On Wednesday, Dallas County election employees recounted thousands of primary-election paper ballots that officials believe are the reason for the discrepancy between the number of voters who showed up at polls and the number of ballots initially counted.
The recount, approved by a judge on Tuesday, was expected to encompass 6,000 to 8,000 ballots from 44 polling locations across the county, The Dallas Morning News reported.
The ballots are a fraction of the total and unlikely to change the outcome of any race, but the News noted that the recount is just the latest development in a tumultuous election season in Dallas County that saw both parties scrambling to get enough election judges and voters facing hours-long waits during the primary.
University of Houston professor Brandon Rottinghaus told the Morning News that elections can sometimes be “messy.”
“There is an unfounded expectation that ballots are counted quickly, but the responsibility of election officials is to count them properly,” he said. “And efficiency and completeness are not always easy to accomplish.”
Dallas County election administrator Toni Pippins-Poole said that recounting the paper ballots will ensure every voter’s voice is heard.

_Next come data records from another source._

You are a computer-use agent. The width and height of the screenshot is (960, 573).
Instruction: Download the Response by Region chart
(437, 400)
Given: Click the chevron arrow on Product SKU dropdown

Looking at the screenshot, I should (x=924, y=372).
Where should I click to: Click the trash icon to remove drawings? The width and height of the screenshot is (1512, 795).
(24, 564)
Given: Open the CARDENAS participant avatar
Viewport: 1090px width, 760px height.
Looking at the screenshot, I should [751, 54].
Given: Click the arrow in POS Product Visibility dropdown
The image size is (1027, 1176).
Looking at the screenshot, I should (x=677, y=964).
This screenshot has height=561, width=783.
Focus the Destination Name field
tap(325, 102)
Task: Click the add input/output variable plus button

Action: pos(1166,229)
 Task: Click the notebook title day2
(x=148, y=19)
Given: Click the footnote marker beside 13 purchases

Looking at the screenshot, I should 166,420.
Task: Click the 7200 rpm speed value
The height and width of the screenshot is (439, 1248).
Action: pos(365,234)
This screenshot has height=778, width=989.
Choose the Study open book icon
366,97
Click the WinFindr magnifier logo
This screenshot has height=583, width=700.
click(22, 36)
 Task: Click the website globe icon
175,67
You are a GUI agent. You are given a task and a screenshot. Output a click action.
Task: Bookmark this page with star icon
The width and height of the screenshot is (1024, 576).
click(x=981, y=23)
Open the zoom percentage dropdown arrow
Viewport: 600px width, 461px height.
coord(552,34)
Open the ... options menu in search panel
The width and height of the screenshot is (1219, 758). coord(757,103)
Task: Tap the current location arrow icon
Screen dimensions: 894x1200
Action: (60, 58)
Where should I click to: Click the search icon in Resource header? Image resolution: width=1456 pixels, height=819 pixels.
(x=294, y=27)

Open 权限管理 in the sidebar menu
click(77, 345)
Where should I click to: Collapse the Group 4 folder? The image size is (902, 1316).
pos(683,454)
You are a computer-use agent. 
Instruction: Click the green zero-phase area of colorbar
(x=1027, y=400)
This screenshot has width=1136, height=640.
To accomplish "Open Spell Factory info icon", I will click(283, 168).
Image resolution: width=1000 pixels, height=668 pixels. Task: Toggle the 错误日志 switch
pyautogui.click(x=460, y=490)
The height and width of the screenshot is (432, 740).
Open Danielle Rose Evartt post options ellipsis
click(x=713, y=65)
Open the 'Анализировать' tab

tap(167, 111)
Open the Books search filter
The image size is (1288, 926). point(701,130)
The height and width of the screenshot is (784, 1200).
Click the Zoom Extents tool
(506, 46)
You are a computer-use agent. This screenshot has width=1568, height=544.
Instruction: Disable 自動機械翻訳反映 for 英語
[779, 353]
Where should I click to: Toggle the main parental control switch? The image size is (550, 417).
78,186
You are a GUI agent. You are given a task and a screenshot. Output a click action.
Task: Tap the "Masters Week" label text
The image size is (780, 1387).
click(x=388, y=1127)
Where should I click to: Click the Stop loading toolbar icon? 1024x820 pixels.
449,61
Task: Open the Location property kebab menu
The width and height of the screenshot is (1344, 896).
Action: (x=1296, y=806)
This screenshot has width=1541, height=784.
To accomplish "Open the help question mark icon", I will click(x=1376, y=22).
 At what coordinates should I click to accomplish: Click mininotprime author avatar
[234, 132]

Pippins-Poole had suggested that Democrats and Republicans combine their two primaries into one election after they had trouble agreeing on the number of polling locations. That would have provided her more authority to organize the election and train workers earlier, but the parties rejected the idea, the newspaper reported.
Pippins-Poole told the Morning News that, at the 44 polling locations that are being recounted, about half of the election judges were new.